Extra bits of bone may be deposited around affected joints in osteoarthritis, making the ends of the fingers look somewhat deformed, for instance, or make the base of the big toe look larger.
Joints affected by osteoarthritis may have a decreased range of motion, which can compromise movement. Osteoarthritis in the hips makes it more difficult to bend over. Osteoarthritis in the knees means the legs may not be able to bend as completely. Either can affect walking and stair climbing, among other activities.
Osteoarthritis develops very slowly, generally over many years. RA, on the other hand, can develop relatively quickly — over weeks or months.
The clicking or cracking that people may hear when they move joints affected by osteoarthritis are the sounds of bones rubbing together without enough cartilage to cushion them.
The hands are a common site for both osteoarthritis and rheumatoid arthritis, but the conditions tend to target different joints within the hands. “Osteoarthritis and rheumatoid arthritis look a little different,” says Dr. Shadick. “In the hands, for instance, RA tends to affect the knuckles, whereas OA tends to affect the end joints.” (Here’s what to know about osteoarthritis in the base of the thumb.)
It’s common for osteoarthritis to affect a joint on only one side of the body, such as the left knee rather than the right (or vice versa). In RA the disease affects both sides of the body symmetrically, especially as it becomes more advanced.
Osteoarthritis is usually diagnosed based on physical examination and X-rays. There are no specific blood test abnormalities associated with osteoarthritis.

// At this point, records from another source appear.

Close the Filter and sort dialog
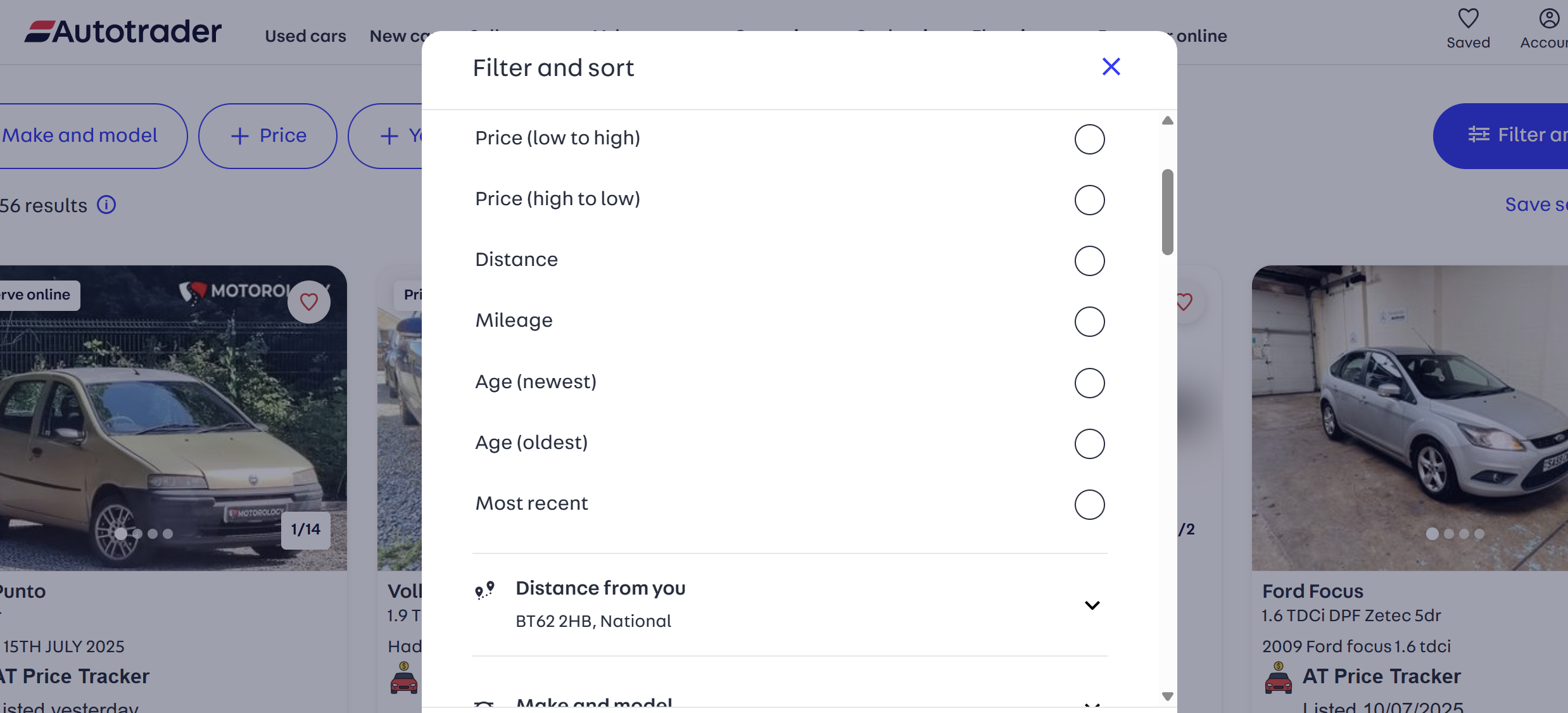The width and height of the screenshot is (1568, 713). [1111, 67]
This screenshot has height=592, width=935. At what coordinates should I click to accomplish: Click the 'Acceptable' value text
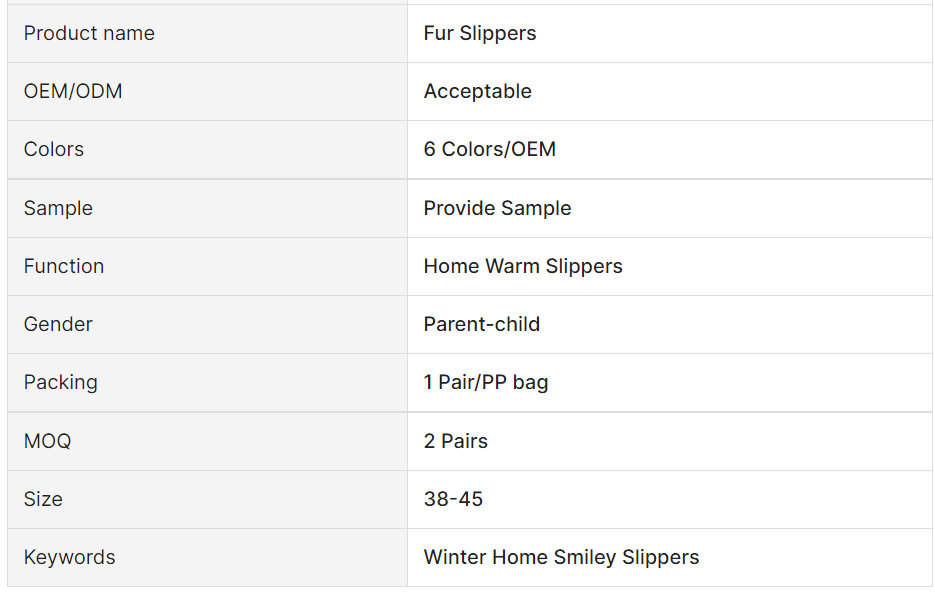pyautogui.click(x=477, y=91)
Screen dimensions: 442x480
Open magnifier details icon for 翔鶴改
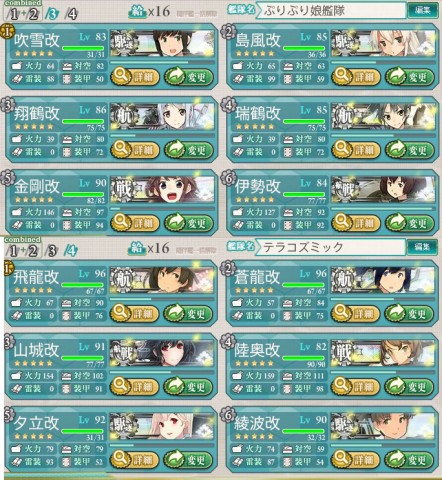coord(120,148)
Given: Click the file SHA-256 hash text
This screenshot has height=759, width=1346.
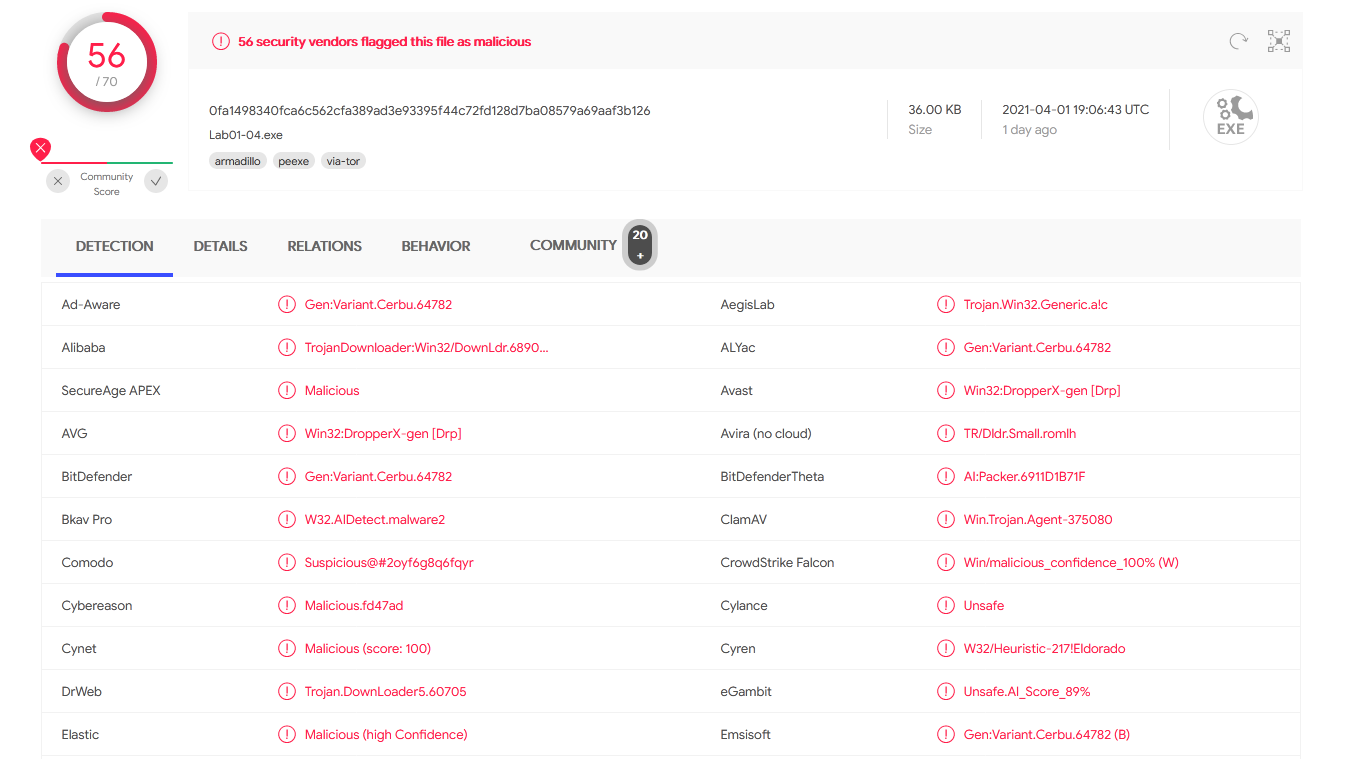Looking at the screenshot, I should coord(430,111).
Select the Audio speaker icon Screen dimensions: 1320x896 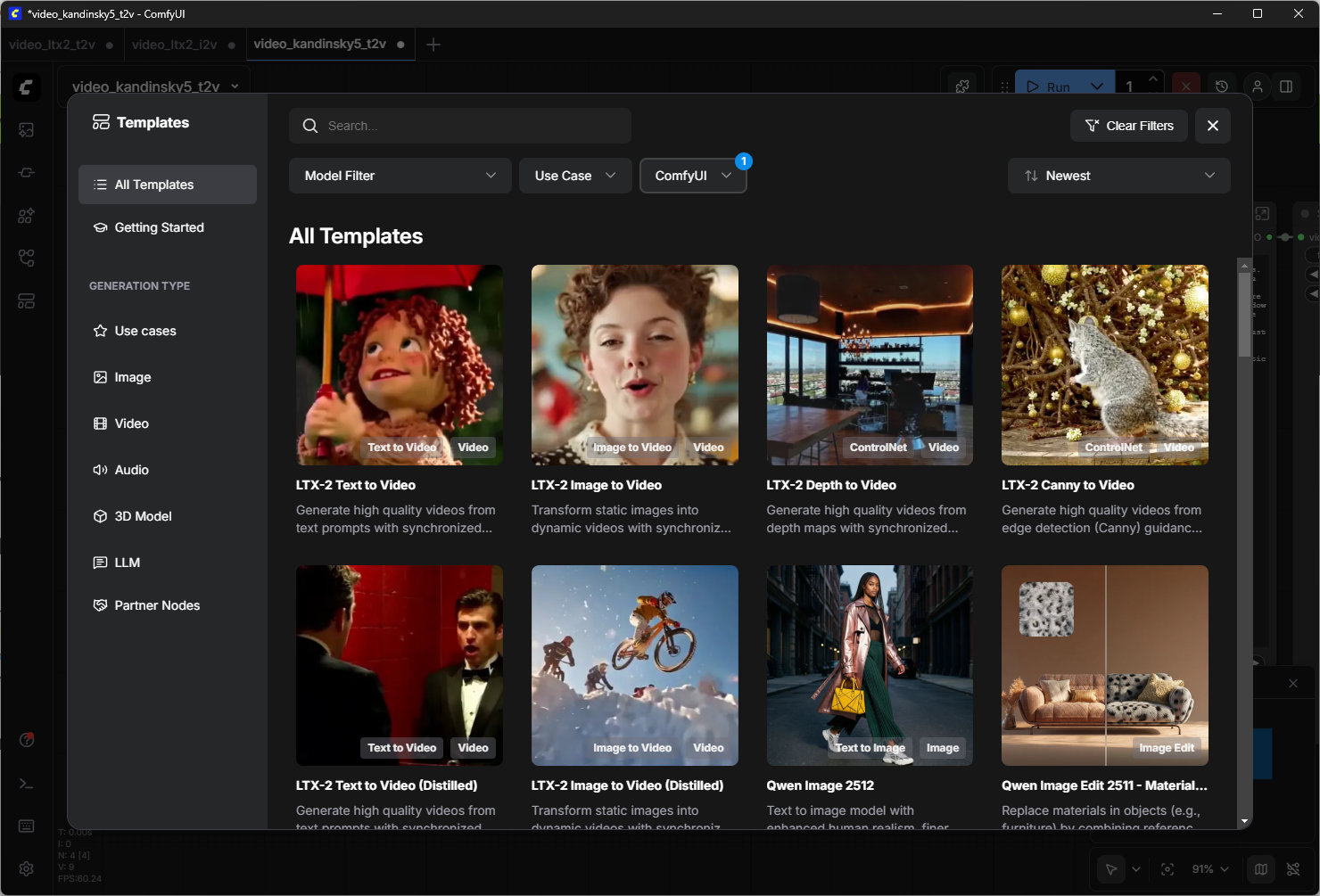coord(101,470)
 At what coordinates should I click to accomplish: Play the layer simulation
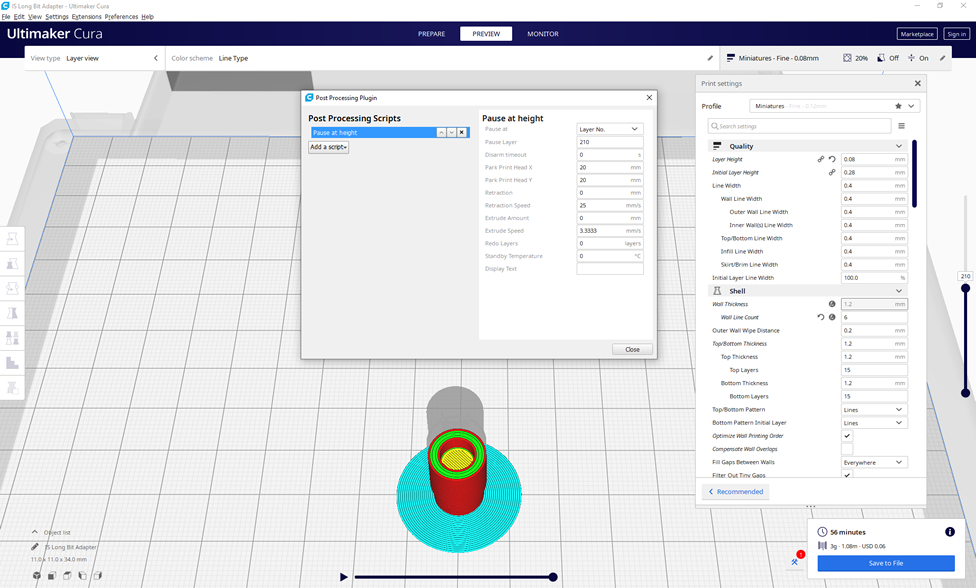[344, 577]
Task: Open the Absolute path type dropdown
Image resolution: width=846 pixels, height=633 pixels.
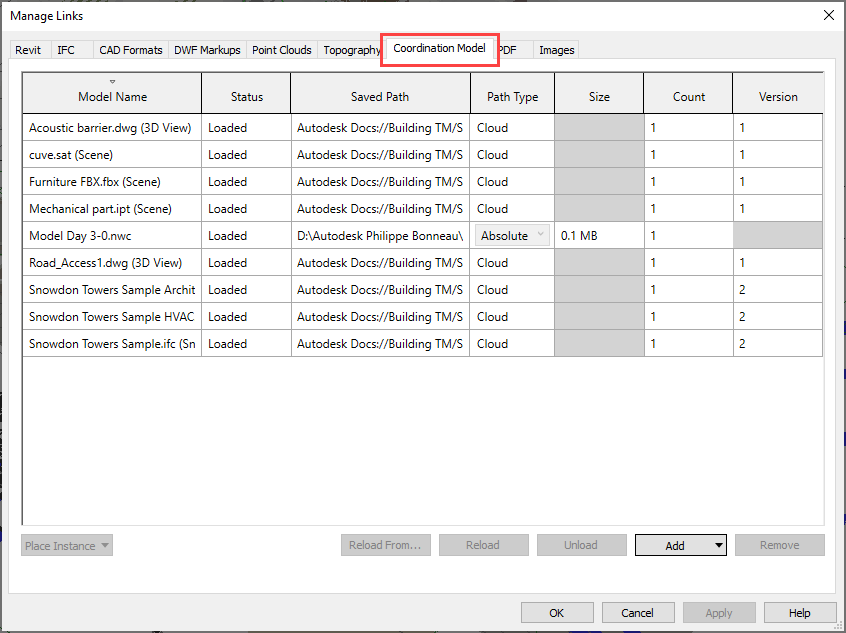Action: pyautogui.click(x=513, y=236)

Medical treatment for OA is fairly straightforward, primarily consisting of non-steroidal anti-inflammatory drugs (NSAIDs) and acetaminophen to control pain and inflammation. Steroid injections in an affected joint can sometimes provide relief.
“There aren’t as many disease-modifying agents for OA as there are for inflammatory arthritis,” says Dr. Shadick. “There aren’t as many medications that can stop osteoarthritis dead in its tracks.” The race to discover or develop medications dubbed “DMOADs” — disease-modifying osteoarthritis drugs — that would halt or reverse joint degeneration is currently a very active area of research.
Right now there’s no way to reverse the joint damage that has occurred as a result of osteoarthritis. “But there’s still a lot that can be done to reduce the pain and disability,” says Dr. Shadick, citing physical therapy, joint-strengthening exercises, support (such as knee braces), and pain control. (Here are some exercises to help osteoarthritis in the knee, for example.)
The progression of osteoarthritis can be slowed with lifestyle changes, too. “There’s been some very interesting work done on a healthy diet — a diet that’s not high in sugar, high fructose corn syrup, fast food — and how it’s actually shown been shown to slow the progression of OA,” says Dr. Shadick. A so-called anti-inflammatory diet, which may help all types of arthritis, includes fatty fish, healthy fats like canola oil, flaxseed, beans, nuts, seeds, fruits, and green leafy vegetables.
Weight loss, when appropriate, is also helpful, as it reduces the force on the joints. It’s estimated that every pound lost means up to five pounds of decreased pressure on weight-bearing joints like the knees and hips. Losing 20 pounds may relieve 100 pounds of pressure on these joints. “And the most important thing, with both OA and RA, is not to have weakness and muscle atrophy around an affected joint,” says Dr. Shadick. “Once you lose muscle strength around an affected joint the wear and tear can get worse.”
When a joint is damaged beyond repair from OA, and the pain and disability are no longer tolerable even with treatment, joint replacement surgery can help. Surgery used to be more common for people with RA, “but it’s done less now because the drugs for RA are so much better at controlling it,” says Dr. Shadick. But hip and knee replacement surgery is still common for osteoarthritis.